Real, physiological transformation occurs, say scientists who study the human mind, when we diligently practice something new repeatedly over a period of time, moment by moment, day by day. God does not wave a magic wand and change us as some seem to believe. That is what I was taught as a Baptist long ago. The Lord shows us the way because He is the Way, empowers us with grace to walk along it and then invites us to step out of the boat. Human beings do not change overnight. That is not how we were created and not how we work. The transformation we seek and that the Lord offers is not only mental it is physiological. Christ calls us and empowers us, but the work is ours to do, it is real and has verifiable effects.
Through prayer, meditation and contemplation we learn to enter what one writer calls the gap between thoughts where there is only silence, where there are no sounds, no voices, no images , where the imagination rests from its labor. This is why Peter was able to walk on the water for a time. For a moment he was able to enter that place where Christ dwells. True spirituality lifts us entirely out of this passing world into the eternal kingdom passing, as Dionysius the Areopagite says, "beyond everything." This is what St.
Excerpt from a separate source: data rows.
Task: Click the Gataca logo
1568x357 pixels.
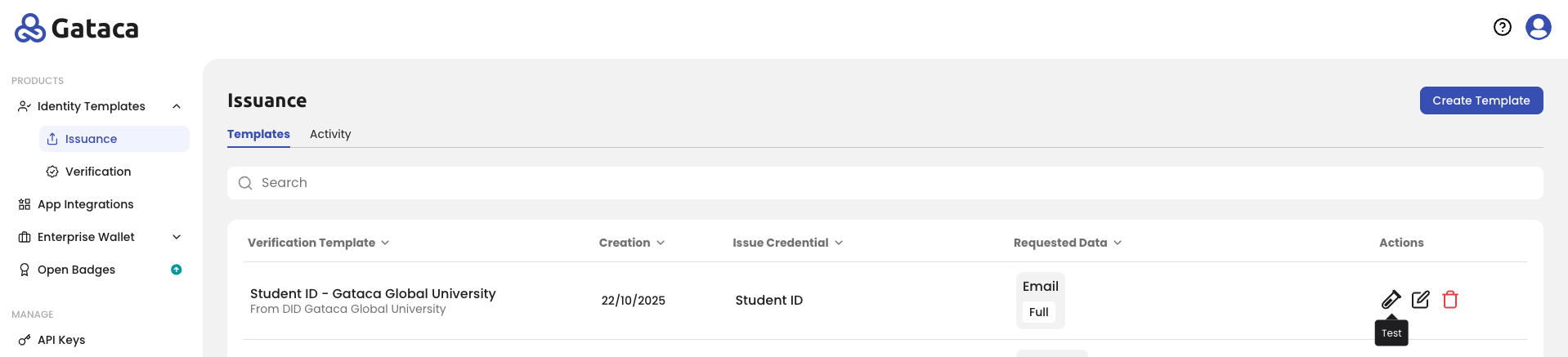Action: tap(77, 28)
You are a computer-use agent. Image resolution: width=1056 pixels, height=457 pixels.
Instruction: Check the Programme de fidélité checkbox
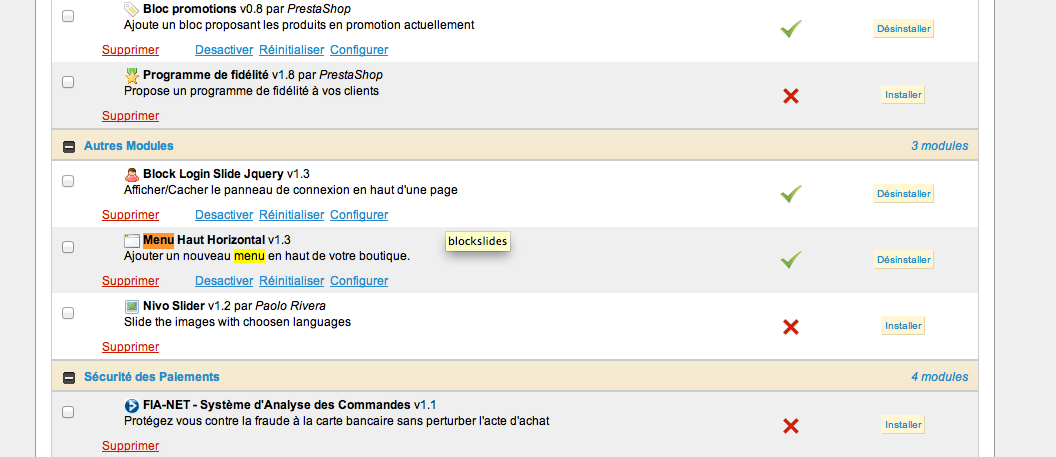tap(68, 82)
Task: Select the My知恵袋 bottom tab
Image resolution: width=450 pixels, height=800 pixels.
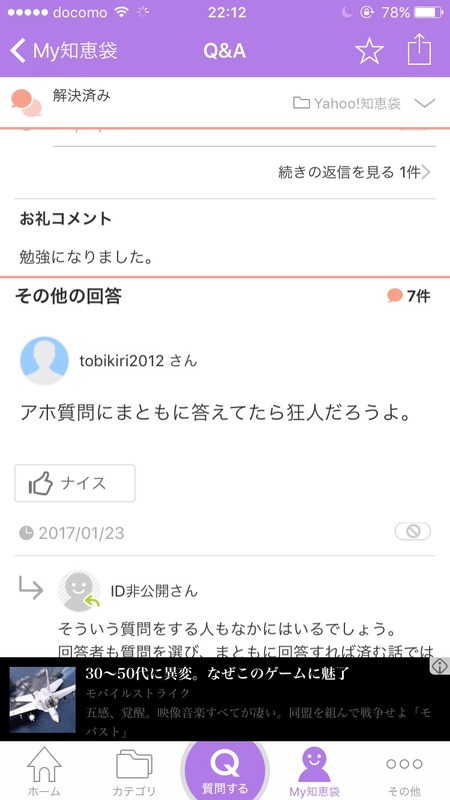Action: pos(315,771)
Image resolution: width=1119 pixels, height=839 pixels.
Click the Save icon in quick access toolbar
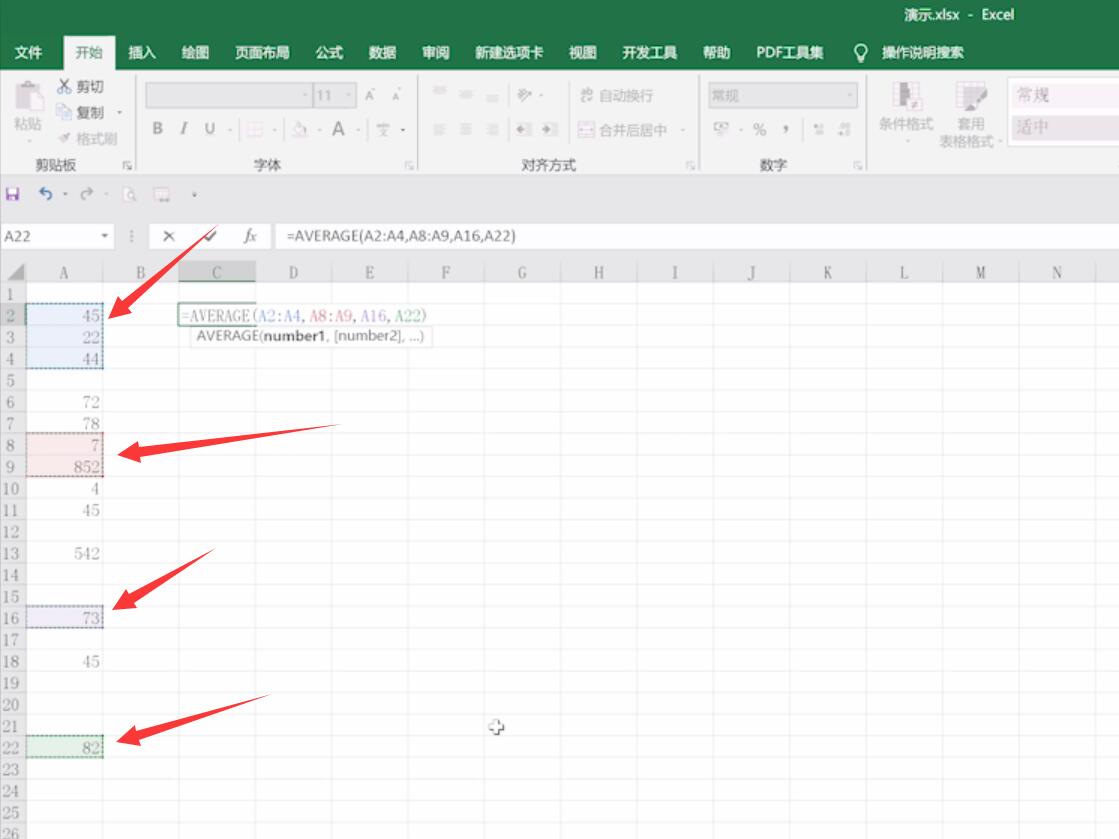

Isaac spoke of when he instructed his readers to purify their minds, not merely of sin, but of everything. When Peter's mind tempted him to reconsider the wisdom of silence he began to sink.
When I spoke last summer with Sister Ignatia, Fr. Elias Bitar's daughter, a dear friend who is a nun in Greece I asked her about the spiritual practice she was taught to do in her cell. I learned that they pray in silence with few words and concentrate on living only in the moment. This confirmed for me the path we must take as well.
My brothers and sisters, the Divine Liturgy is par excellance the school of spiritual practice. Our worship is repetitious because that is what the heart and mind need in order to be transformed, but we must adopt a practice nurtured by it and the teachings of Holy Orthodoxy in the space of our own homes. Once a week will not do if one is interested in a true transformation of heart and mind. The more we practice, the more we change. The more we enter into silence the more the kingdom appears and the peace that passes all understanding awakens in the depths of our souls.